**What you need to do**. In the entries below, some lines hold the string "不用品回収"; please say how many, giving the number and nothing else.

**Data for this exercise**.

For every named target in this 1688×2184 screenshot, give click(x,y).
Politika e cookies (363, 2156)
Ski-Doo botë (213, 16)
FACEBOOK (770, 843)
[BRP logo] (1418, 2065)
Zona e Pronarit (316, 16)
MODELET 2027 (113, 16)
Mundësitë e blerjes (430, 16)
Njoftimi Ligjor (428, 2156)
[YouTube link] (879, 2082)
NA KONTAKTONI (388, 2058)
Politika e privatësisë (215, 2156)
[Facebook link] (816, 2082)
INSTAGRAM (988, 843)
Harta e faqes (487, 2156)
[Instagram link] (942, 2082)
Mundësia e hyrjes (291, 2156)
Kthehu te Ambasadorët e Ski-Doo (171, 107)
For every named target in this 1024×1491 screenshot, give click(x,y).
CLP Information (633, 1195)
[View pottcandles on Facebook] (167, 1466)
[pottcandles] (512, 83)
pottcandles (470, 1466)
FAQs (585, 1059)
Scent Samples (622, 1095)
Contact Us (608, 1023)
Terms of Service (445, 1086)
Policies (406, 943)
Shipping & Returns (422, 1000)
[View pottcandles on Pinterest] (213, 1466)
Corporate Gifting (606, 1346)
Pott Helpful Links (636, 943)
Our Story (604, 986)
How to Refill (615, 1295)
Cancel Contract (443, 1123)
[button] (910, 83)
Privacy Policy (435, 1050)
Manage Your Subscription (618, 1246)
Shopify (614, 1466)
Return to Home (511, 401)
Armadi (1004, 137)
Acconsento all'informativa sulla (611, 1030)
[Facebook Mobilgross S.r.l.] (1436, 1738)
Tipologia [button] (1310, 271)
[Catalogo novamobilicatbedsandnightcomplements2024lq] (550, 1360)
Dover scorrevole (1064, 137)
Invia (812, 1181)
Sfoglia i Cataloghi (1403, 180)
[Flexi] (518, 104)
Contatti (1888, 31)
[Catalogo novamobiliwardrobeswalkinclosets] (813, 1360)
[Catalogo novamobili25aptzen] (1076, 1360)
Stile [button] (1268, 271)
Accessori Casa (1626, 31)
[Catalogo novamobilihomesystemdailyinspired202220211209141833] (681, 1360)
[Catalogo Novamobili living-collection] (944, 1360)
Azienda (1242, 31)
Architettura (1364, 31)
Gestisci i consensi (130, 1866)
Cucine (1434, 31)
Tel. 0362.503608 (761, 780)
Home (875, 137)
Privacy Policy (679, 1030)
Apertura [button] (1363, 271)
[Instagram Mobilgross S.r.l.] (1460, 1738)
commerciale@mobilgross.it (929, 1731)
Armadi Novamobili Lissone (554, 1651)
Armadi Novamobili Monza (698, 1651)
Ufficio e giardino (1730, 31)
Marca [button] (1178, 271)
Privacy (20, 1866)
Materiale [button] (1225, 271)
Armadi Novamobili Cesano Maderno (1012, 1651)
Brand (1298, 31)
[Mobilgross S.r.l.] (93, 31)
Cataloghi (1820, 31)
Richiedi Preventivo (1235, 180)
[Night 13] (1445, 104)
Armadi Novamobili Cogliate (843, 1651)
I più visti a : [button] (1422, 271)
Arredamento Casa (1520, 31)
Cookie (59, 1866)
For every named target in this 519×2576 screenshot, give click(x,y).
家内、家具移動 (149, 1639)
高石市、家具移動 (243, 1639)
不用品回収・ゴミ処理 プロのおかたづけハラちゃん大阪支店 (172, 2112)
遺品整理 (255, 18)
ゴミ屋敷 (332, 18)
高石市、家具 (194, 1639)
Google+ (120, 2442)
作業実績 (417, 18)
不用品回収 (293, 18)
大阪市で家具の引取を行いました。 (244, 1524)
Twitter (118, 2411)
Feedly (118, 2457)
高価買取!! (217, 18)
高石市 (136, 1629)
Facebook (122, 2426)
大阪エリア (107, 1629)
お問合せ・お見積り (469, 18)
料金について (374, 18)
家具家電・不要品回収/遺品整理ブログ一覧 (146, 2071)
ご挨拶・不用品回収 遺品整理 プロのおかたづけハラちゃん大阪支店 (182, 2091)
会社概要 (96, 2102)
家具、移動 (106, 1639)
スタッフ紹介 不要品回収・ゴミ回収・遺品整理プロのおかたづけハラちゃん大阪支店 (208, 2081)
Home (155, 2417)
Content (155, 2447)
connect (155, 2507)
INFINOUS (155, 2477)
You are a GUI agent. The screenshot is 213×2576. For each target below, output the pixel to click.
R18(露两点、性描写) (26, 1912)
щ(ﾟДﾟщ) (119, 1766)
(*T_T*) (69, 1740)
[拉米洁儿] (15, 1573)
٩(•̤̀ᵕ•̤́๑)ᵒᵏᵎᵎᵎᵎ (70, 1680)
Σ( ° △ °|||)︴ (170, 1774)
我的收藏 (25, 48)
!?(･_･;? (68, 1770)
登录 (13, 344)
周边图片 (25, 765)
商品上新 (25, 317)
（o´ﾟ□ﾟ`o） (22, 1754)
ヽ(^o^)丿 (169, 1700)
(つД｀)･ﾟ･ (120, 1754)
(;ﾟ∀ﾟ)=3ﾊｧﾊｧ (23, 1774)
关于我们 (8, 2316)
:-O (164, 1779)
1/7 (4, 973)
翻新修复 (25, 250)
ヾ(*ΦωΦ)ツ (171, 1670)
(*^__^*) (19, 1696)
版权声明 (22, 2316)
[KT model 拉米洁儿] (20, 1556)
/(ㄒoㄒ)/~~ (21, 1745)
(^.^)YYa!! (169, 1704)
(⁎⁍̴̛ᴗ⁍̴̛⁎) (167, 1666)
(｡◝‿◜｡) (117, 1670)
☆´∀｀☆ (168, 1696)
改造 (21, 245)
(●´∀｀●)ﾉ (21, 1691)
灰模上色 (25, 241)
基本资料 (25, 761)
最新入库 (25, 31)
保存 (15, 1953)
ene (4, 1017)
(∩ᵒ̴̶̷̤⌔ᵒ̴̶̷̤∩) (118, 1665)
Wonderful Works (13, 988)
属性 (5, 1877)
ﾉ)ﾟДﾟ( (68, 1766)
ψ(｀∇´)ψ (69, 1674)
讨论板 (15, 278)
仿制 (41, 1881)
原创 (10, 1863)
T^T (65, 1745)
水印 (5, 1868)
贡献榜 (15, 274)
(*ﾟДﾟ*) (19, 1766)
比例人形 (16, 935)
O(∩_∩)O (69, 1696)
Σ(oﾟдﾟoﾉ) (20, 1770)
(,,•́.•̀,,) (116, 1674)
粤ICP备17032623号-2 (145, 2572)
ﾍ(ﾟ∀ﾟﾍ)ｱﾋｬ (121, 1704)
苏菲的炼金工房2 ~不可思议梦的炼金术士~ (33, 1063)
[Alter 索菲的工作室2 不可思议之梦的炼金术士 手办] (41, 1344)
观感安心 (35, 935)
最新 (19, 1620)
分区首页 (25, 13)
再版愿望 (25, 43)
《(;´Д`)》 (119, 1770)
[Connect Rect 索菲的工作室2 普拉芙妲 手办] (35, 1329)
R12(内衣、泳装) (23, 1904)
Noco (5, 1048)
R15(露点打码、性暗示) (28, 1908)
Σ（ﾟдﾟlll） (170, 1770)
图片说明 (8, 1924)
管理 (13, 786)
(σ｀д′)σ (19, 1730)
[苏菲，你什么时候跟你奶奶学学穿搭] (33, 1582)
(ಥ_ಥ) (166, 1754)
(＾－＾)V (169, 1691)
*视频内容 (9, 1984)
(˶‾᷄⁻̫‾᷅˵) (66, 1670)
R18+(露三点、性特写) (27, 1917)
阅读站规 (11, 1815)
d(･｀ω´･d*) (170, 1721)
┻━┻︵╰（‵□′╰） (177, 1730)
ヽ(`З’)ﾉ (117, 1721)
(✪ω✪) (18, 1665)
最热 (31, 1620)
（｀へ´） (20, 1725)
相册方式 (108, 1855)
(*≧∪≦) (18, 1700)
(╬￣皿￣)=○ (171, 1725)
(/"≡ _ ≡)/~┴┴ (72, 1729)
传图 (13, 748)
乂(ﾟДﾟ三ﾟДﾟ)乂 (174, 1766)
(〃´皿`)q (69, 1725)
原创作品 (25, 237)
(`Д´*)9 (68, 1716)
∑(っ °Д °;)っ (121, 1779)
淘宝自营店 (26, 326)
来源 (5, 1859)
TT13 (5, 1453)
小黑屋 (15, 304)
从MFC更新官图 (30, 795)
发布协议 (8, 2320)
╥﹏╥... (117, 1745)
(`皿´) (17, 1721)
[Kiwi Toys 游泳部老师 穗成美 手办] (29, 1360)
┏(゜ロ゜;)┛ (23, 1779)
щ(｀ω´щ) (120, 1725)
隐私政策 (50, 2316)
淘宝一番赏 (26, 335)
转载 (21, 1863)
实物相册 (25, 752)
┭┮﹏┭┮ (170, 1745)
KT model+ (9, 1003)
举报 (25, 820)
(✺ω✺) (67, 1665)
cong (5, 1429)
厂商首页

**Expected output**. 3